You can see where I'm going with this, right? Their methodologies, honed by weeks of experience, might work okay if testing is being done on wide angle lenses; maybe even medium focal length lenses but as they zoom inward toward the longest focal lengths the ever magnifying angle of view shows up more and more of their bad/awful/faulty technique. Which they then blame on the "poor imaging qualities" of the long ends of (nearly every) telephoto zoom lensed they test. 

I have read in several places about the long end of the Fujifilm 100-400mm lens being somewhat "soft." I thought I'd better test the copy I got last week in the unlikely case that the less capable testers might have gotten it right just this once. I wanted to find out any bad news while I was still able to return the lens for a refund.

I shots some frames with the lens bolted to an XH-1 which was bolted to the biggest, strongest tripod Gitzo makes. I aimed at targets with lots of fine detail; targets which themselves were immobile. The lens was nicely sharp at the longest focal length, even when used wide open. So that became the gold standard for my tests. I might have been able to slightly improve my results by using the camera's self timer but I was satisfied (for my uses) with what I was getting in these studio test conditions. I could have made the images even sharper had I used short duration electronic flash for everything..... but that's a digression. 

My next test was to go outside and shoot the lens the way I might normally use it. And the way even the most inept web-tester might use it. I put the same camera and lens on a Leica monopod and headed to the Pfluger Pedestrian Bridge that spans Lady Bird Lake. I put the camera in aperture priority, chose the wide open aperture (f5.6 at 400mm), AF-C, and proceeded to photograph people as they biked, walked, scootered (is that how we say it?) and jogged across the bridge. Almost every frame was shot at the longest focal length of 400mm. The exceptions were the grouping of downtown building shots (taken from about half a mile away) that start at 100mm and go in steps out to 400mm, just so you can see the range. 

It was a two coffee day for me but the monopod neutralized the overall effects of caffeine poisoning fairly well. While none of the frames are absolutely perfect I would chalk that up to the fact that it was my first real outing with the lens and I've previously confessed to not using the longer focal lengths too often. Click on the images and see what you think. 
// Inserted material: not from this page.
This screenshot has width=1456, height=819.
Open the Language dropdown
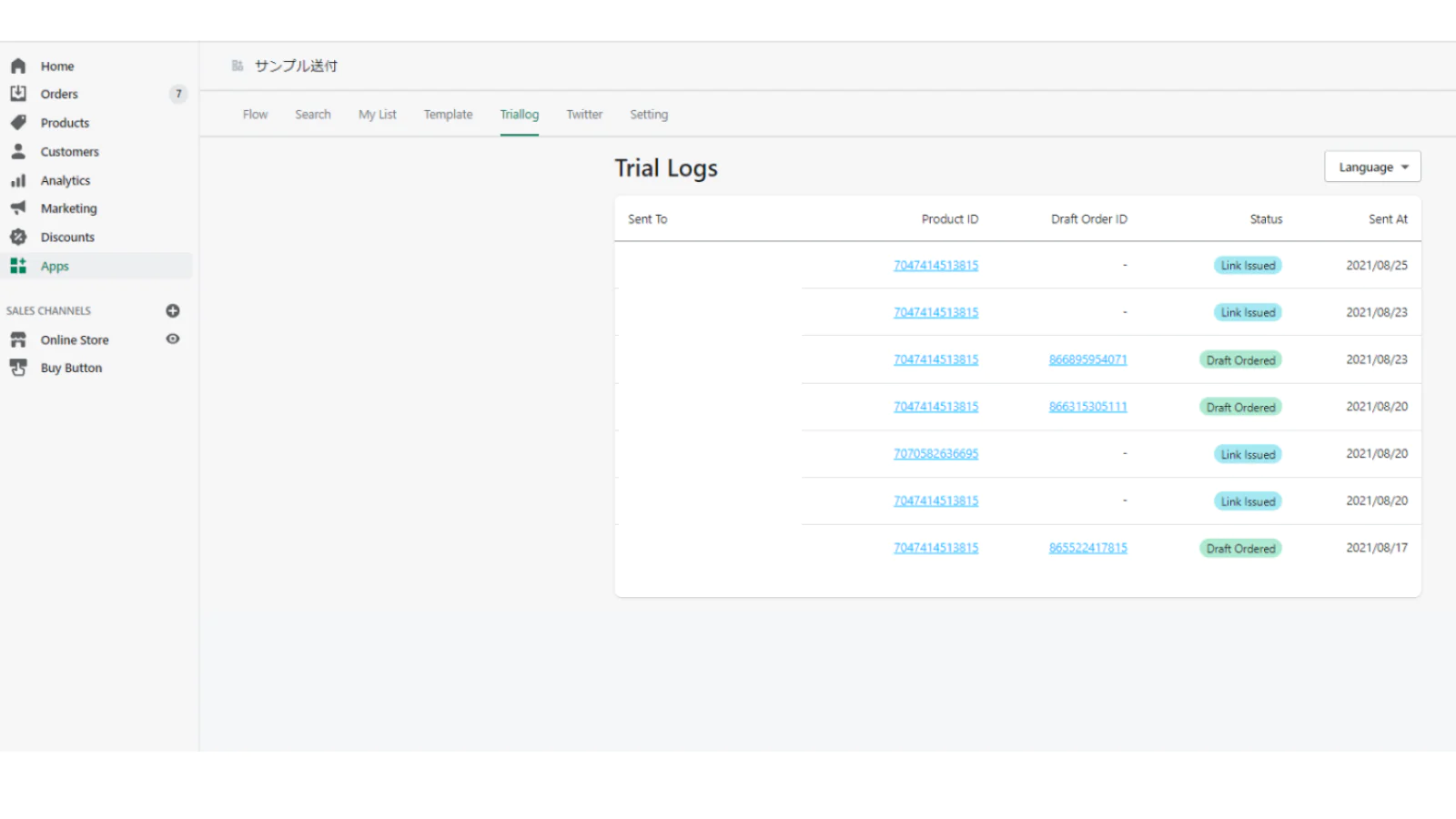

Could they be improved? Yes! I could stop down to f8 or f11 and I'm sure I'd pick up a bit of sharpness as a result. I could ask everyone to stop moving so I could carefully manually focus, etc. But the bottom line is my studio results told me what the potential of this lens is and this test outside shows me what I can expect in non-studio, actual environmental use might be. Would I buy the lens again? Yeah. 
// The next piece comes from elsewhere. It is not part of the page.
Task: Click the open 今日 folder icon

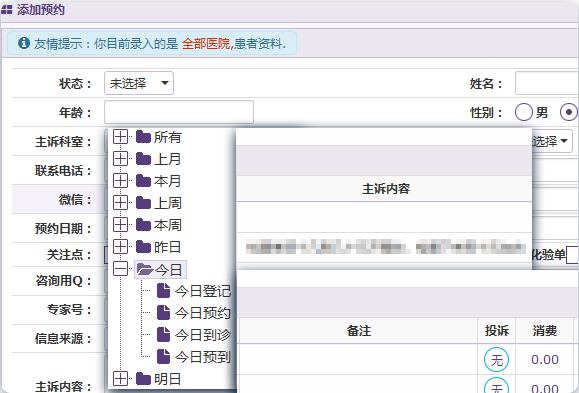Action: click(x=145, y=269)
After further thought and evaluation this morning I thought I'd add this: Besides being sharp all over the zoom range of this lens I should mention two other things; first, the lens is really lightweight and compact for the range it covers and the speed it offers. You can actually handhold this lens if you have to. You won't get the sharpness you'd get using it on a monopod or tripod but you won't get it from any other lens in this range either. Secondly, I didn't mention how good the image stabilization is. Beyond just taking out the jitters we humans add to the equation the I.S. steadies the viewfinder image which makes it easier, at longer focal lengths, to more effectively compose the image. At up to 250mm (estimated) I can get sharp images, free from camera shake, if I use the I.S. and take my time to let the system settle and for my breathing to settle. Might want to skip the extra cup of coffee if your intention (with any lens) is to rely on I.S. for long focal length, handheld shots.....

All I.S. systems take time to settle. Don't rush.